THE RECORDS Start Marker

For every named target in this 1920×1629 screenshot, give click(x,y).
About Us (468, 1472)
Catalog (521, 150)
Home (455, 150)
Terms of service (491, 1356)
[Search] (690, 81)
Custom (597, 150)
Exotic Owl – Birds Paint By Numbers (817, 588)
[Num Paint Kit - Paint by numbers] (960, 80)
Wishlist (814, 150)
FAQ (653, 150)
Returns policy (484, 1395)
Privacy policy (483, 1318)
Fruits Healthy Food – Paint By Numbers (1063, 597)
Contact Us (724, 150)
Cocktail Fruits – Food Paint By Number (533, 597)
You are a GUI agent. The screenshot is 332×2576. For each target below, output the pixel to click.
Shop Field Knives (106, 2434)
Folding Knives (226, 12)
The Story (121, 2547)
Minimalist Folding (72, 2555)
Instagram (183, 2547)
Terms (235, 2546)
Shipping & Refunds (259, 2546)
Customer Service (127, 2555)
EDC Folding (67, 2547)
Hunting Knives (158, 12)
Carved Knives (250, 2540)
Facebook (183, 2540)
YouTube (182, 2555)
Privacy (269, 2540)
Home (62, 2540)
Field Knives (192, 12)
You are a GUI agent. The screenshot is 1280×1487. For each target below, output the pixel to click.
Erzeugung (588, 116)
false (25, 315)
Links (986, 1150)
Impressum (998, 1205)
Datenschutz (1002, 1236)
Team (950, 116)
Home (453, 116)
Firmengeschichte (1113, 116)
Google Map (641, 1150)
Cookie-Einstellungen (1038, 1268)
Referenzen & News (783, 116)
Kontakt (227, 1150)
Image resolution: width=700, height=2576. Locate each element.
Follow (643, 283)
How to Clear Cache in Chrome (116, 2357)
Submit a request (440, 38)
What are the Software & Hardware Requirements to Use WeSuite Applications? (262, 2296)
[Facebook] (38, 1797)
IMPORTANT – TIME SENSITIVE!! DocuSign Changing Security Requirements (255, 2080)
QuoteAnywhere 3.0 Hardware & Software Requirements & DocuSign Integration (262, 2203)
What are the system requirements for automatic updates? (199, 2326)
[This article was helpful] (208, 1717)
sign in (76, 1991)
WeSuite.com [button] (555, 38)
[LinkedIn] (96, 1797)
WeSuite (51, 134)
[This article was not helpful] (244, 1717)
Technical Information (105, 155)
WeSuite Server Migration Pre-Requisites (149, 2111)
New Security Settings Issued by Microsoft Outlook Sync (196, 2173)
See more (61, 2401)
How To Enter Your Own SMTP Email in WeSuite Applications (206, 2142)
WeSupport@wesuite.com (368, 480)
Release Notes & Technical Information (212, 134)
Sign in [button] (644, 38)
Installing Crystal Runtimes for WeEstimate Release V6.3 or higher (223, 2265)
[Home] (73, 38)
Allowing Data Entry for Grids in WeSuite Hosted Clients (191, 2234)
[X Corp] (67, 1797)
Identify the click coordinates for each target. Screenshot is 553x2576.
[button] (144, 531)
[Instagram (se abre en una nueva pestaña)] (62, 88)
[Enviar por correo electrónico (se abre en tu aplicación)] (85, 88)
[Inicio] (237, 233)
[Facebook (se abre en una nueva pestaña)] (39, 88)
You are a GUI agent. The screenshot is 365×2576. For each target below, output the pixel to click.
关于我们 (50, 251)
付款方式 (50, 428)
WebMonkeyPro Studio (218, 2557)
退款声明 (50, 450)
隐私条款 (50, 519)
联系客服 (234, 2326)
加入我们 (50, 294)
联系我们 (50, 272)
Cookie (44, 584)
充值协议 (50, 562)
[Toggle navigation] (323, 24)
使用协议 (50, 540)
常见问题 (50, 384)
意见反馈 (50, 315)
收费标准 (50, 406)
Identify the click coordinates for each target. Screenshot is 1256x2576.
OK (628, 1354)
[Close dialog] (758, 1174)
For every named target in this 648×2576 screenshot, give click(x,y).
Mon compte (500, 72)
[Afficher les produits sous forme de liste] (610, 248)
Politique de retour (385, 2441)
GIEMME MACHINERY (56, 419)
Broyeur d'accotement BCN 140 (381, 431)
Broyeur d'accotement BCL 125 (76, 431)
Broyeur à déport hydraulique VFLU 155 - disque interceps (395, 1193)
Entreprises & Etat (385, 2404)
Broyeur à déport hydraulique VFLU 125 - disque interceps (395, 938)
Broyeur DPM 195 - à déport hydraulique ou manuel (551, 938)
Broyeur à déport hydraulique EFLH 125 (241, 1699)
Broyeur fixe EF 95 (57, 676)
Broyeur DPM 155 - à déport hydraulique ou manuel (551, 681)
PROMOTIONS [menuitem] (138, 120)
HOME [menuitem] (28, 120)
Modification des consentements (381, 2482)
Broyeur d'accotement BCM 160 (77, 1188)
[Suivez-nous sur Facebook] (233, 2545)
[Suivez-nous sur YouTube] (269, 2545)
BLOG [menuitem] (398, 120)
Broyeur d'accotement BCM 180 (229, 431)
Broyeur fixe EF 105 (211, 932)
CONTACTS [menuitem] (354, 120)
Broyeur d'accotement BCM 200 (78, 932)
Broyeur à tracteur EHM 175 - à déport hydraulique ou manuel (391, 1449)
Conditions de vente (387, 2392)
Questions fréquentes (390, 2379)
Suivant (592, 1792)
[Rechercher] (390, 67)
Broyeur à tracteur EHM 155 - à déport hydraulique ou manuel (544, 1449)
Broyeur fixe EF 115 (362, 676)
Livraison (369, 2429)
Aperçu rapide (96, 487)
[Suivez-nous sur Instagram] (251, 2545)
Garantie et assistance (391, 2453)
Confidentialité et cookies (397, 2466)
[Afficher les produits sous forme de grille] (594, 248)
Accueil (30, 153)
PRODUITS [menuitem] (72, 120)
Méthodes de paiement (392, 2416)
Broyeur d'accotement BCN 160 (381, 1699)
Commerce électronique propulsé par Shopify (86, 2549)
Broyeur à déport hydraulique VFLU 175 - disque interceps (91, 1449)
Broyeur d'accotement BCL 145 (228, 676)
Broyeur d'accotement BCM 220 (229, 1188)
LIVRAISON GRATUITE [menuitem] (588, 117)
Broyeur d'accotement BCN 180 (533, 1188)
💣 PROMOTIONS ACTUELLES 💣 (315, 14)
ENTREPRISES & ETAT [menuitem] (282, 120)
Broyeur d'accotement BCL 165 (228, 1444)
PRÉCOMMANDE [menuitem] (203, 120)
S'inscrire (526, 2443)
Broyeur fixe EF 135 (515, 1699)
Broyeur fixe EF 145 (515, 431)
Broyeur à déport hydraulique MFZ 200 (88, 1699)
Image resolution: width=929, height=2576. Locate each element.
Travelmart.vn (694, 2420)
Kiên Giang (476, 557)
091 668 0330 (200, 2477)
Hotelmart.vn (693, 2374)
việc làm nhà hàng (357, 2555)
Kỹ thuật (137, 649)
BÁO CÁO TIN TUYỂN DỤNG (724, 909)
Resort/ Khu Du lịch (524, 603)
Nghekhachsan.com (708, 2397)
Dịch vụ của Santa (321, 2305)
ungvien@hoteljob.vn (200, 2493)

THE RECORDS End Marker

Wherever the word "target" turns up in the records, copy out the line it is on.

RESPONSE:
For every named target in this 1920×1629 screenshot, give click(x,y).
You are a GUI agent. The screenshot is 332×2576. For each target below, output the pixel to click.
You are a GUI agent. The screenshot is 1280×1487. For each target below, output the pixel to click.
Identify the click coordinates for each target. Screenshot is 553x2576.
You are a GUI agent. The screenshot is 365×2576. For each target below, output the pixel to click.
Identify the click coordinates for each target. Screenshot is 1256x2576.
For every named target in this 648×2576 screenshot, give click(x,y).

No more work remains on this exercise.